The described mutations are all restricted in the kinase domain, affecting 2 hot spot codons (H243Y and mainly N244S), as shown in the figure.

The authors also showed that these mutations are associated with impaired catalytic activity of the kinase, leading to an important decrease in the intracellular phosphoethanolamine/phosphocholine ratio. These results, obtained on patient samples, were confirmed on TF1 cell lines transduced with wild-type or mutated ETNK1, suggesting that ETNK1 mutations may inhibit the catalytic activity of the enzyme.

ETNK1 is responsible for the phosphorylation of ethanolamine to phosphoethanolamine, which is involved in many biochemical processes, mainly in the definition of the membrane architecture and participating in the respiratory complexes in the inner membrane of mitochondria. Given the pleiotropic role of phosphoethanolamine, the evaluation of biological effects of the ETNK1 mutations will be a challenging task.
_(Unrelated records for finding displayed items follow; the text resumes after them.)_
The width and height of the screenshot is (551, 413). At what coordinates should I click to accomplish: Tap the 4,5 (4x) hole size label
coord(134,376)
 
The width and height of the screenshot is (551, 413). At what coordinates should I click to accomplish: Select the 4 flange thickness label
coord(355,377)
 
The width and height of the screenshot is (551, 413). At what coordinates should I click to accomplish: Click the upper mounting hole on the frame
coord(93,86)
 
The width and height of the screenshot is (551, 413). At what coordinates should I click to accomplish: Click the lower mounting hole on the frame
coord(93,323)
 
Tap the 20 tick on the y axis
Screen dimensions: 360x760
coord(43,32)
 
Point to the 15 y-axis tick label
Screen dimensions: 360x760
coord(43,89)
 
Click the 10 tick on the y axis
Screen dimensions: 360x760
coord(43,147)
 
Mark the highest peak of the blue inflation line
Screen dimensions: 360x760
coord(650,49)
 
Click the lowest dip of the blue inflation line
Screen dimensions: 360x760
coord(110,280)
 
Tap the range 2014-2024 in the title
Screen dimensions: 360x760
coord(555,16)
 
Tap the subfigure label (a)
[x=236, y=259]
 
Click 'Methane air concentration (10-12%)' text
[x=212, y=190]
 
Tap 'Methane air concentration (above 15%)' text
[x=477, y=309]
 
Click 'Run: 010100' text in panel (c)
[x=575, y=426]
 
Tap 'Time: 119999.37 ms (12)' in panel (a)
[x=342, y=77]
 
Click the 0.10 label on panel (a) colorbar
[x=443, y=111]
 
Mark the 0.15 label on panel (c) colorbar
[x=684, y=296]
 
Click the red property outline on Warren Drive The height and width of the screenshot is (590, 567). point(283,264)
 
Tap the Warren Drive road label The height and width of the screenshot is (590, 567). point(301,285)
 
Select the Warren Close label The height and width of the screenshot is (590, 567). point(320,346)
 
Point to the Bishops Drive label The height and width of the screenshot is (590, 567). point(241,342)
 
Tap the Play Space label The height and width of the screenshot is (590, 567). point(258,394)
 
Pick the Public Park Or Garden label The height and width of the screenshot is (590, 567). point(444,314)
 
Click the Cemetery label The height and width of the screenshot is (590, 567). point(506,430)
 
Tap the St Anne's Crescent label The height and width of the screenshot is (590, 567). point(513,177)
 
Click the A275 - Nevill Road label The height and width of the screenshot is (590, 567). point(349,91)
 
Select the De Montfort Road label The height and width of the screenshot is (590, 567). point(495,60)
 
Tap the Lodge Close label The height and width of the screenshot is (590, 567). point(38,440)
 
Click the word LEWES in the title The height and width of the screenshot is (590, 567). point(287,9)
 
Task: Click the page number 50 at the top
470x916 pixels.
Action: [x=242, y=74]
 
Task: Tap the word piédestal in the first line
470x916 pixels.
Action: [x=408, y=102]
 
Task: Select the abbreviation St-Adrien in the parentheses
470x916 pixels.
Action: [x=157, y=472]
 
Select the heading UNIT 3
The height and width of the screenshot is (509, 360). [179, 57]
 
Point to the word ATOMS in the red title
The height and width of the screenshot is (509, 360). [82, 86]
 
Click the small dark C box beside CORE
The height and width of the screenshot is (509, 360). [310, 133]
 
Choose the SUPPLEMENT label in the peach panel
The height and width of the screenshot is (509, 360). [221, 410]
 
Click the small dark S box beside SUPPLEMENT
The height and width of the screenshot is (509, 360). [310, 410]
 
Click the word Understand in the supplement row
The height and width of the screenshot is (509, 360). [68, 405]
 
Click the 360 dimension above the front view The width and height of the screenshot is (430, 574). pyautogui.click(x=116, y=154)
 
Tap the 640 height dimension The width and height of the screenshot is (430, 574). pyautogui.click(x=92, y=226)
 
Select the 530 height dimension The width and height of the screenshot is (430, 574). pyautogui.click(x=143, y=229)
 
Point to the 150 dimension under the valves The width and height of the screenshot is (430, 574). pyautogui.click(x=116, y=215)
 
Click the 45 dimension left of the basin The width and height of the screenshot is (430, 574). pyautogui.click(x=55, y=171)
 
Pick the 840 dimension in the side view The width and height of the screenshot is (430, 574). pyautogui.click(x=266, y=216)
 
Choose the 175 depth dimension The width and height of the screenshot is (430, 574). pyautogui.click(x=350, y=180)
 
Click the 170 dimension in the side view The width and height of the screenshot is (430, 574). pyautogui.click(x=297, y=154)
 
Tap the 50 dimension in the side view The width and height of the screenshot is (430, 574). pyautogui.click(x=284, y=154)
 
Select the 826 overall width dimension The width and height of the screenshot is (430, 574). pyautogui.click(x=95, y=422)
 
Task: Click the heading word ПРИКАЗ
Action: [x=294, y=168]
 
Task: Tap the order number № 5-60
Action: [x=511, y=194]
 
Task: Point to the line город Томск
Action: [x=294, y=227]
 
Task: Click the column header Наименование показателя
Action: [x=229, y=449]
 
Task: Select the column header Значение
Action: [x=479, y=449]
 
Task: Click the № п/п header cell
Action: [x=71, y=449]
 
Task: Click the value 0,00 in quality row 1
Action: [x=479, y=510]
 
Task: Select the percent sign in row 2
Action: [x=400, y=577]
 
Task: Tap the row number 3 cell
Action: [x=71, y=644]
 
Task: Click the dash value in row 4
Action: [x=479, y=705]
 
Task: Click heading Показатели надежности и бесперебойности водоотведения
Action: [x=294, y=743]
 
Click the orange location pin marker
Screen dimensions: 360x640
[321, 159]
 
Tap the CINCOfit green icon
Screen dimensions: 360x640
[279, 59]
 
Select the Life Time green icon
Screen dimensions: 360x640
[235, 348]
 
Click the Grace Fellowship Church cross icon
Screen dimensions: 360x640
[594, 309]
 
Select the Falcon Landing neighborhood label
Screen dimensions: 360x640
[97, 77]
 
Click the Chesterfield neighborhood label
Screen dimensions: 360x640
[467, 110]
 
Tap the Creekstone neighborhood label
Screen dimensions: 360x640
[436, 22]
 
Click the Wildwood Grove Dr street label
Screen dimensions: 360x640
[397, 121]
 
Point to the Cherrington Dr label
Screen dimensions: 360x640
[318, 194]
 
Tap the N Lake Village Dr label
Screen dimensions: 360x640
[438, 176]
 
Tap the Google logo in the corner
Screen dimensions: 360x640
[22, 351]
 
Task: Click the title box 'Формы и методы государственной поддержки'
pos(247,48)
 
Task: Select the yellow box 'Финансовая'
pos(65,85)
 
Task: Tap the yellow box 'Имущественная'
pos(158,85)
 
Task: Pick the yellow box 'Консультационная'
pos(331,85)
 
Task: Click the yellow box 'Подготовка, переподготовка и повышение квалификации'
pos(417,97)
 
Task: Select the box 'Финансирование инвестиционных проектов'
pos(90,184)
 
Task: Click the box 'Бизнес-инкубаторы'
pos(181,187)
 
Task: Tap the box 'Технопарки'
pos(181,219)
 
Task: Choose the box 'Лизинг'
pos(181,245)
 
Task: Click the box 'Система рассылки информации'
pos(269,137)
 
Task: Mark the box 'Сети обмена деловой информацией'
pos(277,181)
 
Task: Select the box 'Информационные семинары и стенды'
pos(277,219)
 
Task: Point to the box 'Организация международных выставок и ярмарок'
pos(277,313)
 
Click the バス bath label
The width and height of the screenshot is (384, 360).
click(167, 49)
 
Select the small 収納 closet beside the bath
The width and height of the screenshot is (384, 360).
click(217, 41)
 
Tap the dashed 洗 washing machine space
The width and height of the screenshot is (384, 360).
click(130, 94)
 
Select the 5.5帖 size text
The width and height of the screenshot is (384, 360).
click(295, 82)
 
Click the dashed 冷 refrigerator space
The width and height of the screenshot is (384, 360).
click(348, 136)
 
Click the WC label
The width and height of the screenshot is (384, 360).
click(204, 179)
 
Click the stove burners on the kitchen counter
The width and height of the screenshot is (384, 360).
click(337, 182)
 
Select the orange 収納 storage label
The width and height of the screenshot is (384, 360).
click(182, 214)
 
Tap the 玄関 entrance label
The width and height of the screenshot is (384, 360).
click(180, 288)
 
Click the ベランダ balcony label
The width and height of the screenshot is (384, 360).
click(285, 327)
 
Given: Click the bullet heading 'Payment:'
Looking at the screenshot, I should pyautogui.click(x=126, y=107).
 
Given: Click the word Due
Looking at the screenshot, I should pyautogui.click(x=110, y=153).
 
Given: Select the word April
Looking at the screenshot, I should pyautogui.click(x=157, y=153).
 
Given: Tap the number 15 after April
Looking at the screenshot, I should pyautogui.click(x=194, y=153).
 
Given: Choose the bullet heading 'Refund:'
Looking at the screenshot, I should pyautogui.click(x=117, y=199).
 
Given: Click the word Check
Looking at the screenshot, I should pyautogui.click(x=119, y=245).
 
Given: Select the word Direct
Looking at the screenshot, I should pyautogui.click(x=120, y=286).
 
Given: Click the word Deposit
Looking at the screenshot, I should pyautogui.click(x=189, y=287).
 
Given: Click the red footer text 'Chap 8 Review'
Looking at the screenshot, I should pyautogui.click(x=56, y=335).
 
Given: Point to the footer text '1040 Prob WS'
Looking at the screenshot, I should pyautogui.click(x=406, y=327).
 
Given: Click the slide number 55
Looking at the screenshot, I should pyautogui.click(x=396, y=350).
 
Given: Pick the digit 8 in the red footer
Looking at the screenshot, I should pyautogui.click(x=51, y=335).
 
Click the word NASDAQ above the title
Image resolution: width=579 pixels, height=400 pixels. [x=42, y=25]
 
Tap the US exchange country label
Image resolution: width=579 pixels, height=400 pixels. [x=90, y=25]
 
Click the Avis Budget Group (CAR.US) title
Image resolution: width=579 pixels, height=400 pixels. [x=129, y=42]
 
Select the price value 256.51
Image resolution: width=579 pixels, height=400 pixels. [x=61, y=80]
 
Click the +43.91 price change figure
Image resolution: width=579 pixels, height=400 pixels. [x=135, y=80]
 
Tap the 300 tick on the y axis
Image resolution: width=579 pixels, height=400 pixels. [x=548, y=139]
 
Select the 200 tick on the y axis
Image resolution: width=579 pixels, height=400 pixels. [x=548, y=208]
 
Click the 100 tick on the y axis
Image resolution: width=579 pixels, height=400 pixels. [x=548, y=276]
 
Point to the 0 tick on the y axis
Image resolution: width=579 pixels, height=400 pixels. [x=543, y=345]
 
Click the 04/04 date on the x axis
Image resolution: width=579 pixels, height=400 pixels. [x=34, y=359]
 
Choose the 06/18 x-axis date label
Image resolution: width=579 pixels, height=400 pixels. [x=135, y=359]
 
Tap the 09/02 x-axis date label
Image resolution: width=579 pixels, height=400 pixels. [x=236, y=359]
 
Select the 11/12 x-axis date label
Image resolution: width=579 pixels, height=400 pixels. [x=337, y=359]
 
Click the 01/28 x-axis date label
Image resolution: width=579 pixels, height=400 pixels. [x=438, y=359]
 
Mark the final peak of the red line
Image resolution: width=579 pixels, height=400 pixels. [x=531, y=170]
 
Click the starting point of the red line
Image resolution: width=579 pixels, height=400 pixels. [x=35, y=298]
All these studies clearly showed that aCML and CMML share not only clinical and morphologic features but also mutant genes, especially CSF3R, SETBP1 and ETNK1, which seems to be more specific than the other mutations that affect the TET2 and SRSF2 genes and frequently occur in CMML.

In conclusion, this article by Gambacorti-Passerini et al shows for the first time evidence of recurrent somatic mutations of the ETNK1 gene in the context of myeloproliferative/myelodysplastic clonal disorders. Further studies will be required to clearly understand the functional effects of these mutations and to provide clues to define new therapeutic approaches.

Footnotes

  • Conflict-of-interest disclosure: The author declares no competing financial interests.